父について:自治会一の長老で、誰よりも賢い人
父は頭が切れ、自治会一の長老として信望を集めています。物事を俯瞰し、損得よりも筋を重んじる人。静かに、しかし確固たる姿勢で家族と地域を支えてきました。
父の姿勢が教えてくれたこと
目立たずとも正しいことを貫く強さ。結論を急がず、まず人の話を聞く余白。その背中から、時間をかけてやっと理解できた教えを、いま噛みしめています。
母について:達者で思いやり深く、芯の強い人
母は達者で、人への思いやりがとても強い人です。我が強い一面もありますが、心が通えばすぐに打ち解け、誰とでも長く良い関係を築ける優しさを持っています。
母のやさしさが残した余韻
迷ったときに差し出される、さりげない一言と温かな茶碗蒸し。生活の細部に宿る気遣いが、家の空気をやわらかくしてくれました。
ふたりが口を揃えて言う「平凡が一番」という答え
父も母も、折に触れて「平凡が何より一番や」と言います。それは、長い人生を歩んだからこそ辿り着いた実感なのでしょう。特別であろうと背伸びせず、毎日を丁寧に重ねること。その尊さを、二人は生き方で示してくれました。
僕自身は真逆な性分:冒険活劇が好きな息子の告白
正直に言うと、僕は両親とは真逆の性分です。冒険活劇が好きで、静けさよりも動きを選びがち。父の良いところも悪いところも、母の良いところも悪いところも、すべて背負って育ったように感じています。
それでも「このふたりの子でよかった」
きれい事ではなく、本心からそう思います。安心してもらえる息子には、まだなれていないかもしれません。それでも、日々鍛錬、日々精進。親が胸を張れる人格者へ、少しずつ舵を切っています。
金婚式に贈った信州旅行:小さな仕掛けと大きな安堵
ずいぶん前、両親の金婚式に信州旅行をプレゼントしました。往復の列車チケットと、一泊二日の旅館宿泊券。ただただ、満足してもらいたい一心でした。
到着の頃合いを見計らって旅館に電話を入れると、「お父様、お母様はカラオケボックスで既に楽しまれていますよ」とフロントの方。受話器越しのその言葉に、僕は心からホッとしました。ふたりが楽しんでくれている——それだけで十分でした。

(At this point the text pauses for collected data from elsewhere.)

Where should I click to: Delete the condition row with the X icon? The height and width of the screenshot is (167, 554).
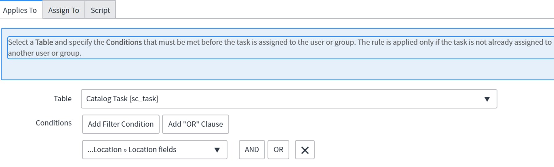(305, 150)
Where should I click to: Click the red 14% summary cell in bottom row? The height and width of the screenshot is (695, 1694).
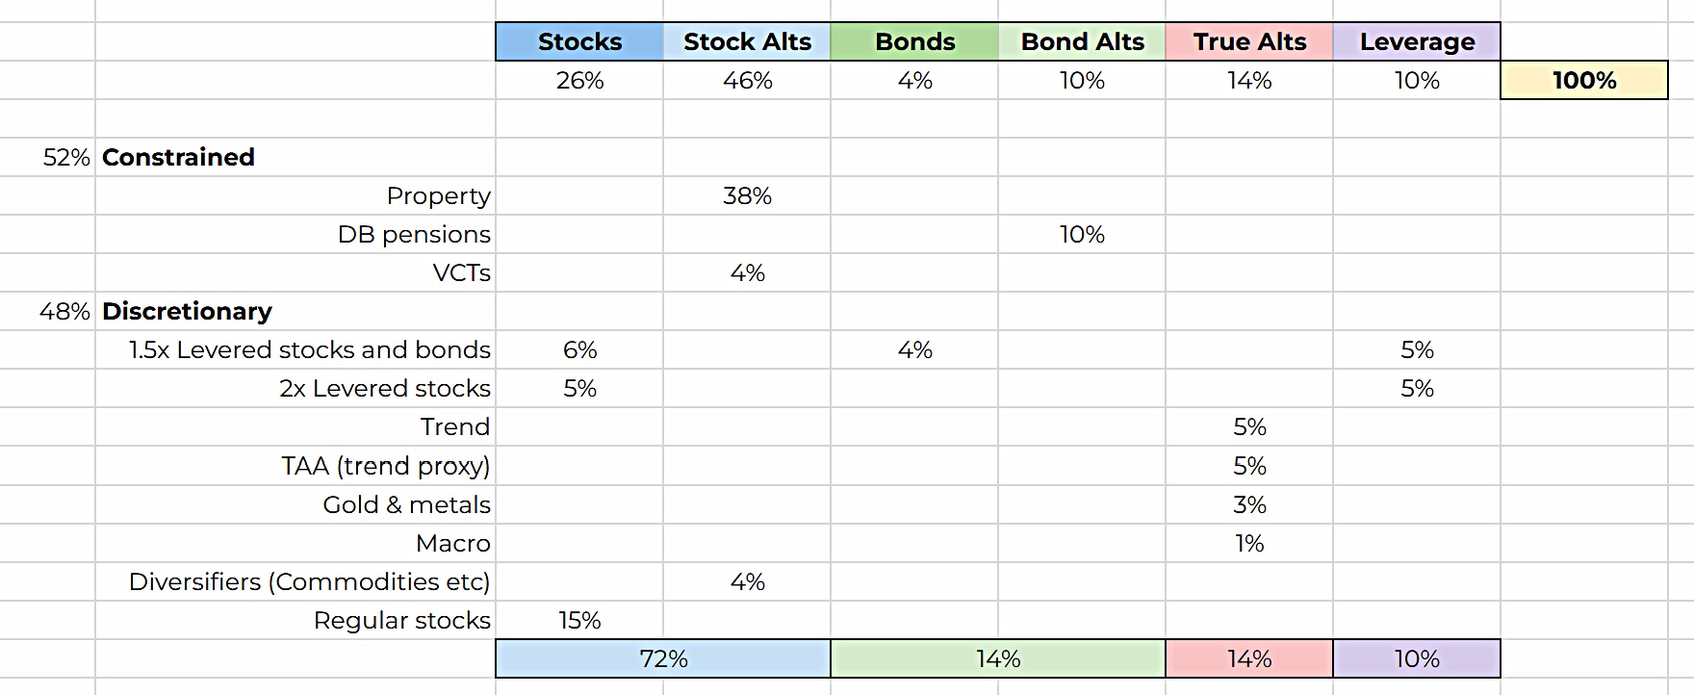tap(1249, 658)
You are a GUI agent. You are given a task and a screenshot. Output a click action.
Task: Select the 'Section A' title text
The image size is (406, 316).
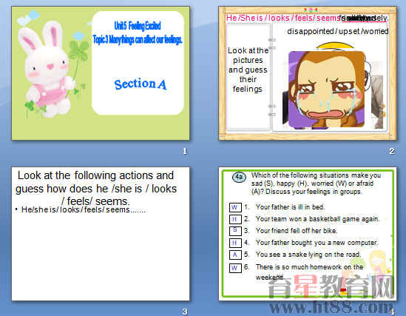coord(140,84)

これからの願い:「あなたに〜 あなたに〜 謝りたくて〜」と歌える日まで
年月を重ねるほどに、親が望む「安心」を形にする難しさを知ります。焦らず、しかし立ち止まらず。いつか胸を張って、「あなたに〜 あなたに〜 謝りたくて〜」と笑って歌える日が来るように、歩み続けます。
両親への感謝を、これからの行動で示す
- 日々を丁寧に生き、「平凡が一番」を実践する
- 言葉で感謝を伝える機会を増やす
- 健康と時間を最優先に、一緒に過ごす日を作る
まとめ:両親への感謝は、今日の選択から積み重なる
父と母は、老齢夫婦の見本のような存在です。僕はまだ未熟ですが、ふたりから受け取った誠実さと優しさを、これからの生き方で返していきます。大げさなことではなく、毎日の小さな選択の積み重ねで。